A self-contained Pi package that gives your coding agent a voice.
~90ms to first sound, 8 built-in voices, synchronous playback — no mute on rapid calls.

Built on Speak-Turbo (daemon + pocket-tts integration) and pocket-tts (Kyutai Labs).

Purpose

Pi coding agents communicate through text. That works for code, tables, and structured data — but it's slow and flat for conversation. Speak adds a voice channel: the agent speaks naturally while writing complementary text. The spoken delivery handles narration, tone, and key takeaways; the text response handles code, tables, and detail.

This creates a summary + detail pattern: the agent speaks the headline, then provides the details in text. No duplication, no echo — two complementary channels.

Quick Install

pi install git:github.com/moritz-epeak/pi-speak

The install script finds Python 3.10+, creates a .venv, installs dependencies (pocket-tts, fastapi, uvicorn), and pre-downloads model weights (~100MB) so the first speak call is fast.

See docs/install-explained.md for what the install script does step by step.

Requirements

Pi (provides Node.js runtime for the extension)
Python 3.10+ (macOS system python3 is 3.9 — won't work)
macOS (for afplay audio playback)
~100MB disk for model weights

Architecture

extensions/index.ts (Pi extension)
  │  GET /health → ensure daemon is alive
  │  http.get /tts?text=...&voice=... → temp.wav
  │  afplay temp.wav (synchronous)
  ▼
daemon/daemon_streaming.py (FastAPI + pocket-tts, port 7125)
  │  streaming WAV, ~90ms first audio

The daemon auto-shuts down after 1 hour idle (~100MB freed).

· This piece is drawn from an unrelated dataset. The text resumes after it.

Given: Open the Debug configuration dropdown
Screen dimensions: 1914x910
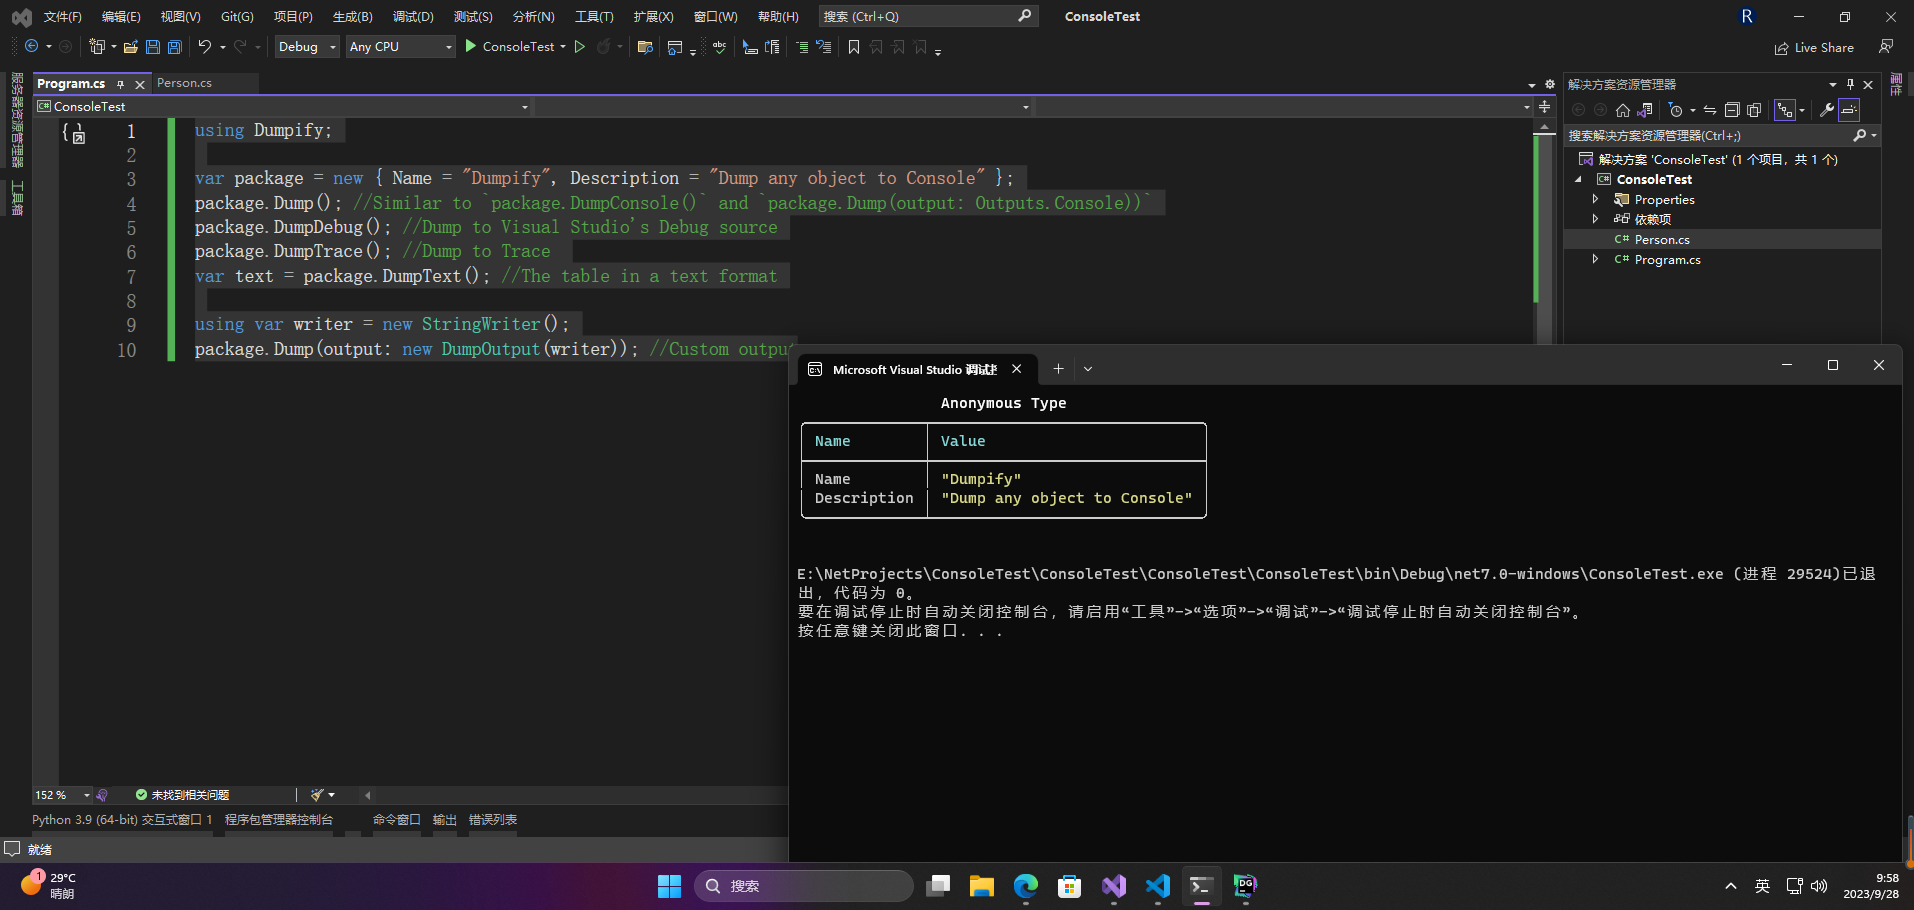Looking at the screenshot, I should [307, 47].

See docs/architecture.md for a detailed technical walkthrough.

Usage

Tool: `speak`

Parameter	Type	Description	Default
`text`	string	Text to speak aloud	required
`voice`	string	Voice to use	`alba`

Voices: alba (female, default), marius (male), javert (male), jean (male), fantine (female), cosette (female), eponine (female), azelma (female)

Features

From pocket-tts / Speak-Turbo

These capabilities come from the integrated TTS engine and daemon:

~90ms latency — first audio arrives before generation finishes. Feels instant.
Streaming playback — starts playing mid-generation instead of waiting for the full file.
8 built-in voices — male and female options (alba, marius, javert, jean, fantine, cosette, eponine, azelma).
Auto-shutdown — daemon frees ~100MB after 1hr idle. No manual process management.
CPU only — runs on Apple Silicon CPU. Fast enough for ~90ms.

From the Pi extension

These capabilities are provided by the extension's TypeScript integration:

Synchronous playback — afplay blocks until done. No overlapping processes, no mute on rapid calls.
Self-contained — single pi install, no manual path config, no external repo clone.
Health checks — verifies the daemon is alive before every speak call, auto-restarts if crashed.
No cold start — model weights are pre-downloaded during install. First speak call is ~90ms, not 2-5s.
Resistant to crashes — health checks restart the daemon automatically if it dies.

Token Cost

Every speak call consumes context tokens. Understanding the cost helps you decide when to speak vs. write.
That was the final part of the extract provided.